Text for analysis
----------
Q&A: FireEye EMEA VP Kevin Taylor

CRN sat down with FireEye EMEA VP Kevin Taylor, who joined the security vendor earlier this year as it attempts to reconnect with the channel

By their CEO's own admission, FireEye went through a transitional year in 2016 as it prepared for a second crack at the channel.

Speaking to CRN, FireEye's recently appointed EMEA VP Kevin Taylor (pictured) opened up on FireEye's re-emergence in the channel. Taylor arrived at FireEye in February, with a CV including VP roles at Symantec and Huawei, and also a spell as CEO at Storm Technologies.

FireEye's reputation in the industry seems to have changed from a fast-paced innovative start-up to a slow, legacy vendor, almost overnight. How would describe FireEye's development over the last few years?

Last year was very difficult for us - it was transitional organisationally and in terms of products and capabilities. We're in a different place now.

When you're growing so fast you make mistakes, and we undeniably made mistakes, but I think they're behind us. Our journey as a business is astonishing in some ways.

How do you cope with going from $50m to $500m to $750m (revenue) effectively from 2012 to 2015? Is it sustainable?

[Former CEO] Dave DeWalt hoped so, made the company incredibly valuable and with a very clear idea of a trade sale. There's no hidden agenda there.

If you set your stall out to do that and you fall short you will get some criticism, that's what happened.

The underlying capabilities of the business continued to improve, so we haven't become a $50m business again, we're still a $750m pure-play cyber-security company.

When you compare us to many of our competitors who are not pure-play cyber security players and you look at their real expertise, they are very often smaller than us. Even some of the big boys aren't very big security companies, and then at the low end there are many, many new entrants.

Do you think some of the criticism aimed at FireEye has been unfair, with some accusing it of not being channel friendly?

You could argue that a consulting firm like Mandiant (which FireEye acquired in 2014) isn't very channel friendly, and perhaps originally it didn't need to be. Today, as a core part of FireEye, it's essential that we have that capability because it drives the quality and the ethnicity of our engines. Those engines are productised and packaged in such a way that we do want to go to market with partners.
----------
(Collected data)
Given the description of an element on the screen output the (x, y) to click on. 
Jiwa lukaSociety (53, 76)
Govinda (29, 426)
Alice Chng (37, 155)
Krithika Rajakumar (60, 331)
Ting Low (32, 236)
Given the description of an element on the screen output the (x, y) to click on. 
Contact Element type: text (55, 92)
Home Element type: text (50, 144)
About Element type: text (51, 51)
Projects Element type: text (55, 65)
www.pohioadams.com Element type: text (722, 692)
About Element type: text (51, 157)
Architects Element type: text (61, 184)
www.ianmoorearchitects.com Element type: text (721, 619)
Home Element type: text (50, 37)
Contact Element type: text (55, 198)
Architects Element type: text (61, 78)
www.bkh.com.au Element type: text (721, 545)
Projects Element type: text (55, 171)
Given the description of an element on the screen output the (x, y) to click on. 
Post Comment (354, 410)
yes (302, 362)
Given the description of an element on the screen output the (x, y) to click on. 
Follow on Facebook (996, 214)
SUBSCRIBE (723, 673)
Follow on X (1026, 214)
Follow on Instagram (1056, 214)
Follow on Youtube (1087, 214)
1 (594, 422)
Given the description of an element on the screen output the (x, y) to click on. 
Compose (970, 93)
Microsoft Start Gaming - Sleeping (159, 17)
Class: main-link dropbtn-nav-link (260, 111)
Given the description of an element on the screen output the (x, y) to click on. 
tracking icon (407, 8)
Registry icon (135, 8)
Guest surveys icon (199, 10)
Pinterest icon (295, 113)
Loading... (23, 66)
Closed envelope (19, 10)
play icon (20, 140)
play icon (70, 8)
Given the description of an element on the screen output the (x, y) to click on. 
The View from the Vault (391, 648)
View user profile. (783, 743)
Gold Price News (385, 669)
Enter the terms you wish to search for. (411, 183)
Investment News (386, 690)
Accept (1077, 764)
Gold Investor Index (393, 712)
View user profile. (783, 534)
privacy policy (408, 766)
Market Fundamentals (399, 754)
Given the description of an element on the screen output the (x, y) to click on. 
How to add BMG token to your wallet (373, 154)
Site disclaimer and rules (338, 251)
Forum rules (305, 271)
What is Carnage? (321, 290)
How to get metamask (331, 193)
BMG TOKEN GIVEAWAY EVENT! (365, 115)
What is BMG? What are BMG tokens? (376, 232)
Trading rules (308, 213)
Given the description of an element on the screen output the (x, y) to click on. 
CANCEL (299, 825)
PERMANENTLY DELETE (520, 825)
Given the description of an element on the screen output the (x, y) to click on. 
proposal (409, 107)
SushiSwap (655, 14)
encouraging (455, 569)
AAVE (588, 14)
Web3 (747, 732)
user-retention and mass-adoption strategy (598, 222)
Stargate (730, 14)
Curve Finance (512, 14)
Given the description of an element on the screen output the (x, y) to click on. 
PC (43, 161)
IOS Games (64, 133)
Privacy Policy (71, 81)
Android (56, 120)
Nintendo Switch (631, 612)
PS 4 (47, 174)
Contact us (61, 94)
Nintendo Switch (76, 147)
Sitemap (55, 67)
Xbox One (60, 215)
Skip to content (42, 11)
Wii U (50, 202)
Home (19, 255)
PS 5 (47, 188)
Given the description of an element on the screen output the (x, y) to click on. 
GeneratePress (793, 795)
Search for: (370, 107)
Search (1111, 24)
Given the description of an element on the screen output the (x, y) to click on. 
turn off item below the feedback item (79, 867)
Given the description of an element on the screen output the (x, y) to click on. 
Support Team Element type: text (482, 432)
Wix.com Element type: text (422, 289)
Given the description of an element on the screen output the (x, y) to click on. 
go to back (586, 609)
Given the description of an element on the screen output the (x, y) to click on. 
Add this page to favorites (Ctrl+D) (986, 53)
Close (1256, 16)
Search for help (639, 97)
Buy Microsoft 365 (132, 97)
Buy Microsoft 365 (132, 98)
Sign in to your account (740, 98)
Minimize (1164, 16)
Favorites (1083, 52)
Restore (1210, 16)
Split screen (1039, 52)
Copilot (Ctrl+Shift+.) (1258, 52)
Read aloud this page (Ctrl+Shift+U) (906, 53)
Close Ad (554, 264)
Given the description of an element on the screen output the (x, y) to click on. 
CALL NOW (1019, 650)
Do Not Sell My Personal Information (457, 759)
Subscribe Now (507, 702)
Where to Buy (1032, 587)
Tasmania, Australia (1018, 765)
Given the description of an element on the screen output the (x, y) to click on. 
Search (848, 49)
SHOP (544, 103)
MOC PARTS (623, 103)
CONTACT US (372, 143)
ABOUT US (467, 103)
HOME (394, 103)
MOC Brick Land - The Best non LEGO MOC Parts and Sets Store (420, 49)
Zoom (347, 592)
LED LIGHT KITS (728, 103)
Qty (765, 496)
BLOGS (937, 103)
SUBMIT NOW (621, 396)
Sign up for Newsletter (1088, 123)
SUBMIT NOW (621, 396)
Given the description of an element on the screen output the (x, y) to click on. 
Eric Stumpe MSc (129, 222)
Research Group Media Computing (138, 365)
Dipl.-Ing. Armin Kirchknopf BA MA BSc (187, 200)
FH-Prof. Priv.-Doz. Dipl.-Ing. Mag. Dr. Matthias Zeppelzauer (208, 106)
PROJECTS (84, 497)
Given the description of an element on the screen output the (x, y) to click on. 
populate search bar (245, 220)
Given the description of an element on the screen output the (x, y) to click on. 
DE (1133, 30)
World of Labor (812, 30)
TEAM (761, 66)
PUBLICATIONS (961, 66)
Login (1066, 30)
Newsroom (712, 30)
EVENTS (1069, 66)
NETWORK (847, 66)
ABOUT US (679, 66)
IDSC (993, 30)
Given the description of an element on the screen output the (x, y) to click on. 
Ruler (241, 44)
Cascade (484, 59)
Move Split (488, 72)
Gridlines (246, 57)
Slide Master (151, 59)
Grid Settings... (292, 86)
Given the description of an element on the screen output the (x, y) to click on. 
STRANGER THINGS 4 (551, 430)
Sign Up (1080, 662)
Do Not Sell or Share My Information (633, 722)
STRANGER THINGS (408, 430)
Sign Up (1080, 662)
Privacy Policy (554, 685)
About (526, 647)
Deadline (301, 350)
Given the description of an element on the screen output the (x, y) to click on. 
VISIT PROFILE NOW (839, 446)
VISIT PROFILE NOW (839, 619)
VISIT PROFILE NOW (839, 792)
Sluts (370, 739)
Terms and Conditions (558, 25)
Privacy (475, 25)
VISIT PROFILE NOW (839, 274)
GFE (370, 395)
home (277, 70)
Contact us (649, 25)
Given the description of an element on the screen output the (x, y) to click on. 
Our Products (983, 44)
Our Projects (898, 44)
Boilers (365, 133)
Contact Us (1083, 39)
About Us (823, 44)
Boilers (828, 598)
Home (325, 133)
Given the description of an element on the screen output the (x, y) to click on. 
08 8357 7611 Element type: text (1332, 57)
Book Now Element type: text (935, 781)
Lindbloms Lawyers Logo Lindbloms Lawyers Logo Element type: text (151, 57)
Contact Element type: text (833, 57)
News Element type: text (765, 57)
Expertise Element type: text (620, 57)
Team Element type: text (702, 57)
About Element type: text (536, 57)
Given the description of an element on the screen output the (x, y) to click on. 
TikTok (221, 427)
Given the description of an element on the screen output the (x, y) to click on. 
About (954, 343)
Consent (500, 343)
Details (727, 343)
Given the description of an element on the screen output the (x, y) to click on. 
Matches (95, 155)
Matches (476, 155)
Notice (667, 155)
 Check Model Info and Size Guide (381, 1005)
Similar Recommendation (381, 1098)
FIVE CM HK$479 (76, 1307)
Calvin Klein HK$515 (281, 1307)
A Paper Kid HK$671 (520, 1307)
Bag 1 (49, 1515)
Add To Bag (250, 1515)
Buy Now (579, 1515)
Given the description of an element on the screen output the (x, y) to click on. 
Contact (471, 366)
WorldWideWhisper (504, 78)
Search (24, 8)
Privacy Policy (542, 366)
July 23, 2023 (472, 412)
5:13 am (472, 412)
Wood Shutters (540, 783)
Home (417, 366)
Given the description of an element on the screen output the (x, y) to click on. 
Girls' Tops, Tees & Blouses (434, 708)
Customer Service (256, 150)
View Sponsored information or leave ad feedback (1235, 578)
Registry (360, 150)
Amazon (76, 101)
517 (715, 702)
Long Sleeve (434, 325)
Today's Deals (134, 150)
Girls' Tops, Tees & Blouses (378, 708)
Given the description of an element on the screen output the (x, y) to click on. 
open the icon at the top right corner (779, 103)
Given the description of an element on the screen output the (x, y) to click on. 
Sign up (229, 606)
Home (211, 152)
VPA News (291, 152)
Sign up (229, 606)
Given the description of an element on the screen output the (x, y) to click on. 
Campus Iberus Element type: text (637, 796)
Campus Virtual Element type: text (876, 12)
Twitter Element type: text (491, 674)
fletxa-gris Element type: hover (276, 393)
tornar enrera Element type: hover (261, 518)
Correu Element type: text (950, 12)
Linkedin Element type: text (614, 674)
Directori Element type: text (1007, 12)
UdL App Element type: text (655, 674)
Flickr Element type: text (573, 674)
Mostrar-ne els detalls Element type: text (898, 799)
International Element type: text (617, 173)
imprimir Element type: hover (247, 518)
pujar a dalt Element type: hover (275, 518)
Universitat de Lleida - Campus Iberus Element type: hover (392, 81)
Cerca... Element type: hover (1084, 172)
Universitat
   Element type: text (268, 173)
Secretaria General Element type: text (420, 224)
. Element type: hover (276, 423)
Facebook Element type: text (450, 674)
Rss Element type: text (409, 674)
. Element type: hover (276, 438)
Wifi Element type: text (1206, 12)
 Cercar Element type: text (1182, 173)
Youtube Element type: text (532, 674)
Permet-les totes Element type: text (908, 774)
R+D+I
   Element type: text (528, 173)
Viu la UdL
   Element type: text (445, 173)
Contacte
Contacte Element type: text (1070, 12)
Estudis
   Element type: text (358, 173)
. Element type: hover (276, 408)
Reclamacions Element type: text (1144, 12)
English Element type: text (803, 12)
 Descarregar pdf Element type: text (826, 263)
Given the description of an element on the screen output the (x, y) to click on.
----------
What needs to be done
In the FireEye interview, which companies are named on Kevin Taylor's CV from before he joined FireEye?

Result for this task
Symantec (VP), Huawei (VP), Storm Technologies (CEO)